▶ The request: In the network-diameter excerpt below, what is assumed about the network's topology when deriving the approximate diameter of a G(n,p) network?

▶ Selected excerpt:

At the right, the network is based on the friendship connections of Facebook users (all pairs of Facebook users worldwide and within the US only). The CPL is between 4 and 5, depending on the network.

Diameter and CPL of G(n,p) Networks

image

Let us now go back to the simplest random graph model we have studied so far, i.e., the ER or G(n,p) model. What is the diameter of such a network?

We can derive an approximate expression as follows.

Suppose that the average degree is $\bar{k}=(n-1)\, p > 1$ (so that the network has a giant connected component). We will further assume that the topology of the network is a tree.

We start from node i. Within one hop away from that node, we expect to visit $\bar{k}$ nodes. Within two hops, we expect to visit approximately $(\bar{k})^2$ nodes. And with a similar reasoning, after s hops we expect to visit approximately $(\bar{k})^s$ nodes.

The total number of nodes in the network is n however, and we expect to visit all of them with the maximum number of hops that is possible, which is the network diameter $D$.

▶ Given records:
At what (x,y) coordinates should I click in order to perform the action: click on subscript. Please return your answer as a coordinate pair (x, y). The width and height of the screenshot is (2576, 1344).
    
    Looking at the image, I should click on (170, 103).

* * *

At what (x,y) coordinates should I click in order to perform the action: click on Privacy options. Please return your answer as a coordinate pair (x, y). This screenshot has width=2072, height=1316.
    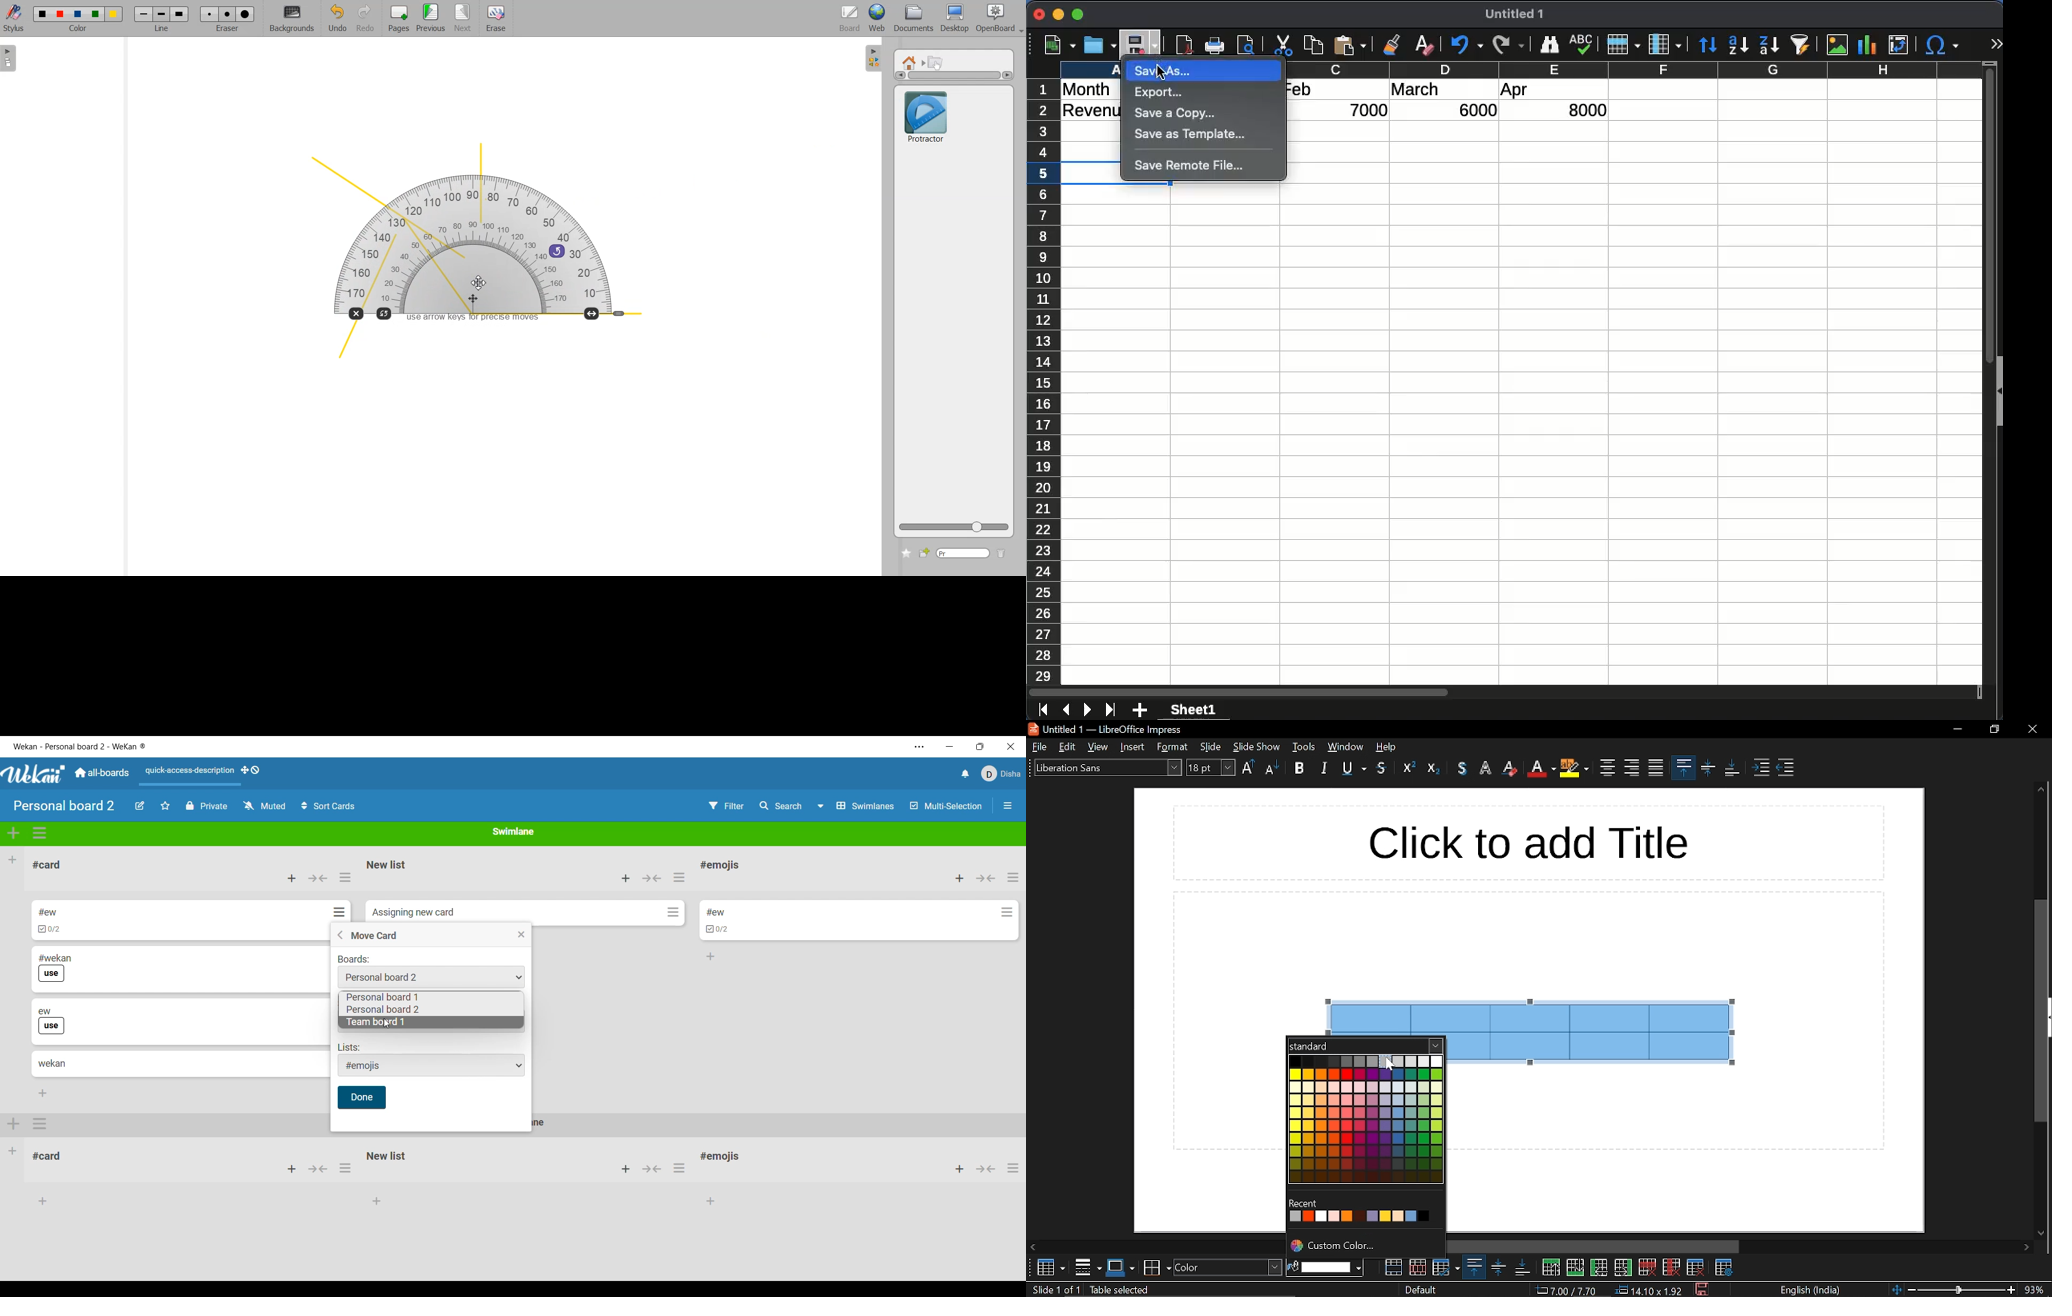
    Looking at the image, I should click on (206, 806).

▶ Response: The topology of the network is assumed to be a tree.